Оба наклонились над картой. Васильев яснее Денисова понимал положение русской армии. Карпатская операция поглотила лучшие силы армии, растрепала и без того скудные запасы боевого снаряжения, была порочной по замыслу. Углубляться в горы для того, чтобы подставить свой правый фланг и тыл противнику, нависавшему с севера от Кракова?! «Как могло пойти командование фронта на такой риск, как могла ставка разрешить такую операцию?» Уже немало дней Васильев мучительно думал над этим вопросом и успокаивался на одном: вероятно, он многого недоучел. Но не может быть, чтобы там, наверху, не видели того, что было ясно ему.
Вошел Уречин. Офицеры встали. Командир поздоровался с ними и сел перед картой.
— В штабе настроены пессимистически, — сказал он, вытягивая под столом длинные ноги. — Говорят, немцы три месяца готовились. Вся армия знала, что к ним подвозятся войска, артиллерия, снаряды, что производится перегруппировка. И пальцем не пошевелили! Перли в эти проклятые Карпаты, гнали туда босых, раздетых солдат, без горной артиллерии, без подготовки к зимней горной войне. Вы только поглядите на карту!
Он поднял покрасневшее лицо и от всей души, смачно выругался.
— Ну хорошо: мы прорвемся в Венгерскую равнину. Допустим, уже прорвались, — свистящим голосом продолжал он. — Что же получается? Армия, вышедшая туда, изолируется от остальных наших сил, все ее коммуникации должны проходить через Карпаты, а прорвать эти коммуникации противнику, держащему под угрозой наш правый фланг, пара пустяков! Значит, при малейшем успехе немцев на фронте Тухов — Горлица — Зборы мы должны оттягиваться назад из Карпат, чтобы избежать окружения. Стратегия генералов Иванова и Алексеева приносит свои плоды!
Он замолчал, побарабанил пальцами по столу и обратился к Денисову:
— Андрей Иванович, сделайте на завтра необходимые распоряжения.

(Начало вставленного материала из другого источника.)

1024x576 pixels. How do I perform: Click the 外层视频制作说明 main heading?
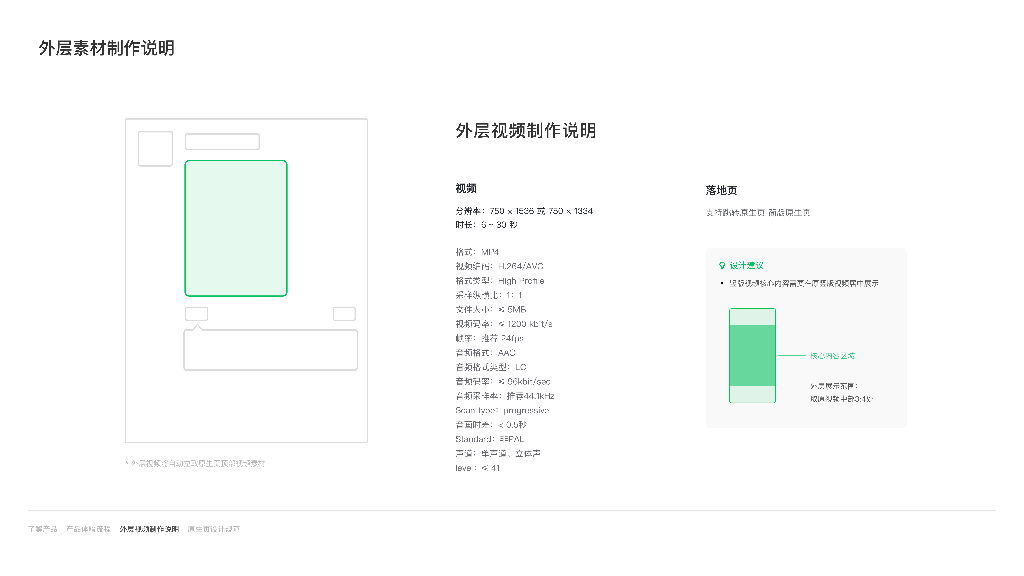525,131
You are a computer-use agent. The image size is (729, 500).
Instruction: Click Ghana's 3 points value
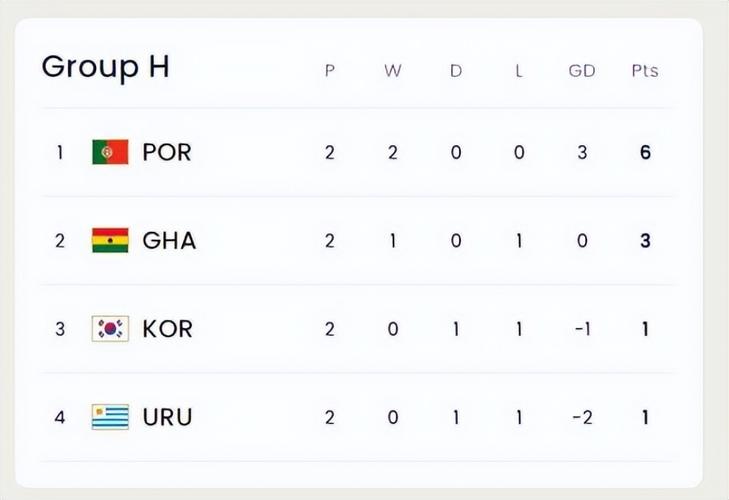[645, 240]
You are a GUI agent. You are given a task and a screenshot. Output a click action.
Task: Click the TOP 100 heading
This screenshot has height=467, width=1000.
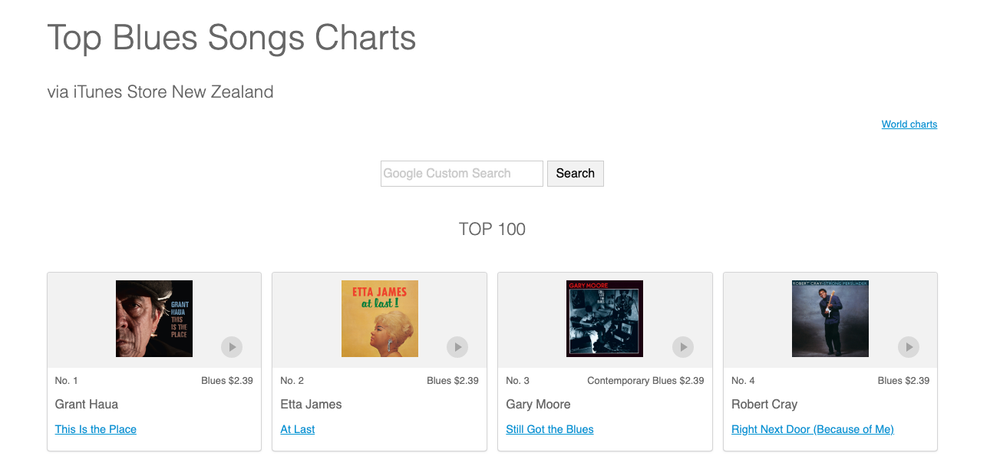(x=492, y=229)
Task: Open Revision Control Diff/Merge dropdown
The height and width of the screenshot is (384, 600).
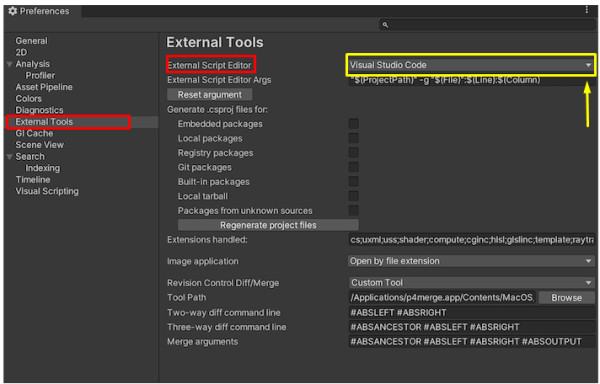Action: click(x=471, y=283)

— Слушаю, Василий Германович, я думаю безоружных солдат отправить третьим эшелоном. У нас их больше, чем вооруженных.
— Не возражаю.
В дверь постучали. Вошел молодой прапорщик в запачканной машинным маслом кожаной куртке и, отдав честь, конфузливо спрятал грязные руки.
— Не стыдитесь такой грязи, прапорщик, — весело сказал Уречин. — Святая грязь!.. Ну, как у вас там с патронами?
— Сто восемьдесят тысяч удалось вырвать, господин полковник!
Уречин вскочил, повеселел.
— Молодец! Где же вы их достали?
— В соседней части. Повезло, господин полковник.
И добавил, поглядывая на довольное лицо командира:
— Приходится добывать всякими средствами. Ведь на прошлой неделе было по двадцать пять патронов на винтовку.
— Так, так! Хоть воруйте, но чтобы патроны были.
Кивнув офицерам, Уречин вышел из комнаты.
…До ближайшей железнодорожной станции было верст шесть. По грязной весенней дороге шли колонны полка. Неся винтовки на ремнях, сутулясь, привычным размашистым шагом двигались старые солдаты. Между ними, шаркая и стуча толстыми, покоробившимися бутсами, с походными мешками за плечами, с пустыми патронными сумками на поясах, нестройно шли ратники ополчения. Голицын, уже освоившийся с фронтом и крепко подружившийся с Карцевым, свободно и легко ставил толстые ноги, коренастое его тело раскачивалось.
— О двадцати годах я был, — рассказывал он, — и сманили меня тогда странники на богомолье в Киев. Старались мы поспеть к троице и ходко же шли. Старики эти — богомольцы, а чтобы праздник не прозевать, шагали, как молодые. Вот я и думаю, что хорошо бы этих богомольцев к походам приспособить. Маршировка для них — привычное дело, народ они бесполезный, дать бы им попов и монахов за начальников — пускай воюют!
Ефрейтор Банька с любопытством посмотрел на Голицына.